Borderlands 2 And Bad Mission Design

(NOTE: Based on time elapsed since the posting of this entry, the BS-o-meter calculates this is 15.678% likely to be something that Ferrett now regrets.)

My daughter Erin has mostly stopped playing Borderlands 2 with me, and it may be time for me to take a break.  This is because the mission design of Borderlands 2 is pretty damned dreadful, and the skill tree is a disappointment.
Now, the core run-n-gun gameplay is fun, which partially saves it.  But each mission you can take is long – I’d estimate at least an hour to two hours for each one, assuming you’re mildly incompetent, as we are.  And it’s long in the same way, in that most missions involve you fighting your way through a bunch of enemies to find the foozle.
There’s gotta be some study for “ideal mission length” that Diablo uses to entrap people’s souls, but Borderlands misses the mark.  See, when the missions get to be that long, you forget what the point of them is.  Sure, there’s a lot of clever writing about how you’re trying to hunt down a broadcast radio or rescue an innocent or deliver a fire cultist to the immolation pit… but when you’ve spent the last forty-five minutes repeatedly shooting and running and taking cover and hiding, you forget all that.  The flavor drains away, and you’re enmeshed in the same stupid gameplay mechanics, fighting your way to the blue rectangle on the map.  I can’t count the number of times I finally reached the goal and forgot why I was supposed to be there.
So what’s left is the mechanics.  “Oh, here I am, shooting again.  Just like I was an hour ago.”
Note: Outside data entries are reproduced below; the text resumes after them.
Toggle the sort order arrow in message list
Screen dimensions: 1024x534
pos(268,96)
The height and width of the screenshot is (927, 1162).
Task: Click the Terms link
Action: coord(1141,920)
Plus, the goals are often these absurdly padded multi-part extravaganzas: hey, don’t just kill one mutated vorkid in an annoying acid-melting fight, fight four of them!  Don’t just have one part to this tea party mission, have five of them!  And of course, you get no XP until you’ve eaten every last one of your vegetables.
It might help a little if the levelling up was more rewarding, but too many of the skills are passive (and thus easily forgotten), like “reloading faster after you kill an enemy.”  It doesn’t really seem like you’re reloading faster.  There’s no graphical doodad to remind you that this +15% speed boost is, in fact, a reward, so it just feels like you’re the same old guy.  And then half the skill tree things have multiple levels, so levelling up has zero excitement – what am I doing for the next five levels?  Well, I guess I’m maxing out this skill.
It’s a good game at the core, but it’s the little things that are fucking killing it.  If they’d had twenty-minute missions, then it would feel flavorful, like I’m making constant progress.  I’d be addicted.  As it is, I’m thinking of taking a break, and Erin already has.